I fully agree with the power of the DAI smart contract. But if most of our collateral value is in G7 jurisdictions and regulation can remove us from most distribution channels, what is the point?

I’m all in to defend our values of transparency and freedom inside the next financial system. Not on the fringe of it.

And the best way to avoid bad regulation is to preempt it or become too big to change.

Another path is to depeg from the dollar (let’s say worldwide CPI as defined in the whitepaper) and launch a new monetary standard. Then regulation is probably less an issue (but there are others).

I don’t care much about the path, but we should all be aligned on where we are going.

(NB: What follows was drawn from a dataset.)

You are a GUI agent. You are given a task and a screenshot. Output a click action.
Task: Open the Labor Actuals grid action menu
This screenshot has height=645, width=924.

I would change the peg as you suggest way before enabling blacklists on dai. I think the peg to 1 USD will become an impediment to growth over time, and I think a peg to an index that provides for stable purchasing power (i.e inflation-adjusted) would be a good point of differentiation compared to other stablecoins like USDC- although this would make borrowing costs somewhat higher.


I mentioned this in other posts but the big problem with such “stablecoins” is that they are rarely used (there’s already whole crypto graveyard for them). I am happy to be corrected wrong if there are successful examples.

I agree that non $ stablecoin problem is that no one cares about them.

But we can decide to make a DAI-SDR (or whatever) Protocol on the side of DAI. Not sure we can succeed to make it mainstream but that would be a Plan B in case of stupid regulation. Better to start early.

To go back to the initial subject, I really feel defining “Tier 1 $-stablecoin” is important. The whole space would improve a lot if we can define rules to be Tier 1 and not Tier 1 (obviously only if DAI is Tier 1). Quite sure that if we are not at the table … we will not be Tier 1. Seriously, at the dawn of 2021 USDT is the main stablecoin, this is a joke.

We need to check what is the regulation on Eurodollars, I think it’s light (don’t see how the US can regulate Eurodollars in China or Russia). USDC and PAX can have all the US Federal insurance (and regulation) they want and we can still be the big player. But this can’t be the far west (sorry sUSD, ESD and co).